*REQUEST:*
Rewrite every line of the records below, renaming "Navigate" to "Browse" and keeping everything else the same. Omit the pictures.

Word and element location data

-- start --

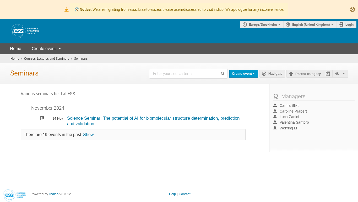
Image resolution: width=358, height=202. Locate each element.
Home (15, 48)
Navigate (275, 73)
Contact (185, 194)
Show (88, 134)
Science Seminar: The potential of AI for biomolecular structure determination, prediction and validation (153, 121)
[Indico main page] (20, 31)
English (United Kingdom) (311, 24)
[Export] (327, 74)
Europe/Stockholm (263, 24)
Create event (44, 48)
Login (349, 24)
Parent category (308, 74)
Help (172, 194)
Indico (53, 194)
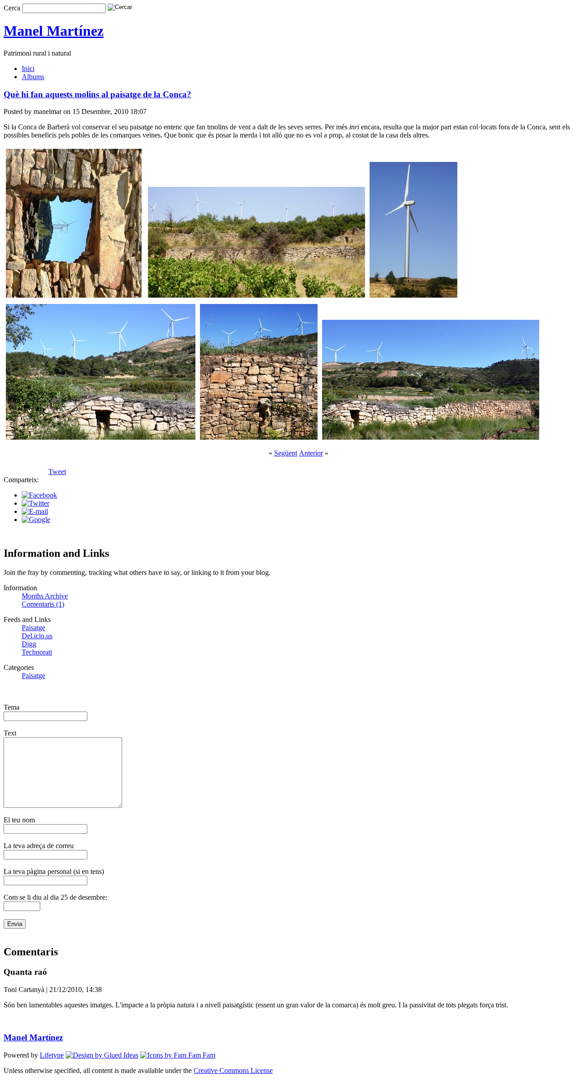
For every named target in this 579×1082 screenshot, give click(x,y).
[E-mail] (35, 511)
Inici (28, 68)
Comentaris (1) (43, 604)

-- end --

*EXERCISE ANSWER:*
Image resolution: width=358, height=202. Locate each element.
Home (15, 48)
Browse (275, 73)
Contact (185, 194)
Show (88, 134)
Science Seminar: The potential of AI for biomolecular structure determination, prediction and validation (153, 121)
[Indico main page] (20, 31)
English (United Kingdom) (311, 24)
[Export] (327, 74)
Europe/Stockholm (263, 24)
Create event (44, 48)
Login (349, 24)
Parent category (308, 74)
Help (172, 194)
Indico (53, 194)
For every named target in this 579×1082 screenshot, give click(x,y).
[E-mail] (35, 511)
Inici (28, 68)
Comentaris (1) (43, 604)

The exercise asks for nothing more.